Mélenchon’s proposals for a Sixth Republic include introducing proportional representation to make parliament more representative; giving citizens the power to initiate legislation and referendums, and to revoke their representatives; and scrapping special powers that currently give France’s executive right to pass legislation without parliamentary approval.
But those are just proposals. The candidate for La France insoumise (France Unbowed) says it will be up to the people to decide on their next constitution. Never one to miss a revolutionary reference, he has promised to convene a constituent assembly whose members will be either elected or drawn by lots. Their draft constitution will then be submitted to the people via referendum.
The veteran leftist is hardly the first presidential candidate to call for a Sixth Republic. In past elections, it was not uncommon for a majority of candidates – not all of them left-wingers – to back the idea of sweeping constitutional reform. Their proposals often differed, some advocating a parliamentary regime with a strong prime minister while others called for scrapping the PM’s job altogether.
“Traditionally, only two parties have always supported the Fifth Republic – the mainstream centre-left and mainstream centre-right,” said Alliès. “It’s easy to see why: they’re the ones who enjoyed the regime’s sweeping powers.”
Therein lies the main difficulty for advocates of regime change, Alliès added: “Essentially, you need a candidate who is willing to take the huge powers of the Fifth Republic and give them back to the people.”
‘Don’t disappoint me, Jean-Luc’
Since the Revolution of 1789, France has had no shortage of regime changes, but all of them have coincided with times of great turmoil – whether revolutions, wars or coup d’états. The Fifth Republic may be experiencing difficulties, but it is not yet in terminal crisis. It has also proven to be relatively malleable, allowing for 24 constitutional revisions since its inception.
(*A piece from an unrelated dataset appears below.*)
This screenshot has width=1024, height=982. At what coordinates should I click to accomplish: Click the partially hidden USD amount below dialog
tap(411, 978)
During Macron’s term, the presidential regime weathered one crisis with game-changing potential: the Yellow Vest insurgency, one of the most potent and contagious protest movements in recent French history. It was eventually smothered through a combination of tax breaks, police crackdowns and a "Great National Debate", which France’s ubiquitous president soon turned into a town-hall road-show offering him unrivalled media coverage.
The high-visibility jackets were easily spotted at Sunday’s rally in Paris, where the Yellow Vests’ flagship demand for a “citizens’ initiative referendum” – which Mélenchon has included among his proposals for a Sixth Republic – featured prominently on placards and banners.
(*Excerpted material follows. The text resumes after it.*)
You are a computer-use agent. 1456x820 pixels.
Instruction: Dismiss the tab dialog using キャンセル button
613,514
“The people have been stripped of all power and so have our representatives in parliament,” said primary school teacher Christine Arlandis, who described herself as a Yellow Vest at heart, even though she did not wear a gilet jaune.
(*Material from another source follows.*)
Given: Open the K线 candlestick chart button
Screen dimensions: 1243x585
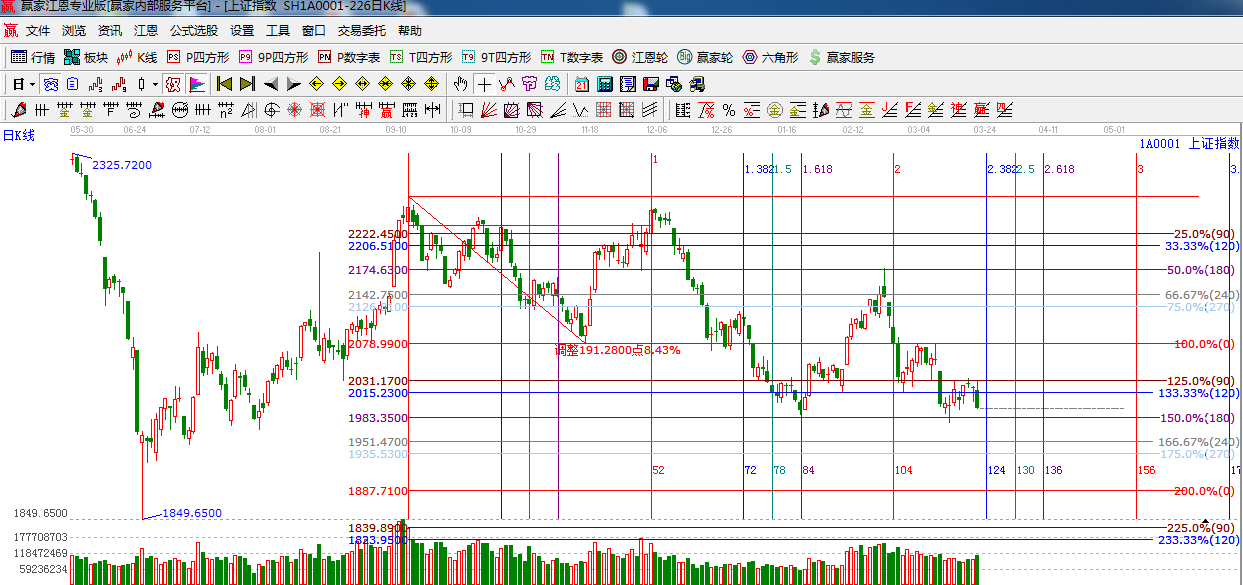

“I’m voting for Mélenchon so that he gets rid of the Fifth Republic,” she added, blaming the current regime for “dismantling France’s social model and devitalising its democracy.”
In 1988, an 18-year-old Arlandis cast her very first presidential vote for Mitterrand, who would famously make the most of the very presidential powers he had previously decried. More than three decades later, she is not certain she can trust Mélenchon to surrender those powers should he clinch the presidency.
“I was wrong to trust Mitterrand back then, but I’m willing to risk it again because this is our last chance to revive democracy,” she said, holding up a sign with the words, “Don’t disappoint me, Jean-Luc”.
She added: “If we fail, then that’s it. I won’t vote again.”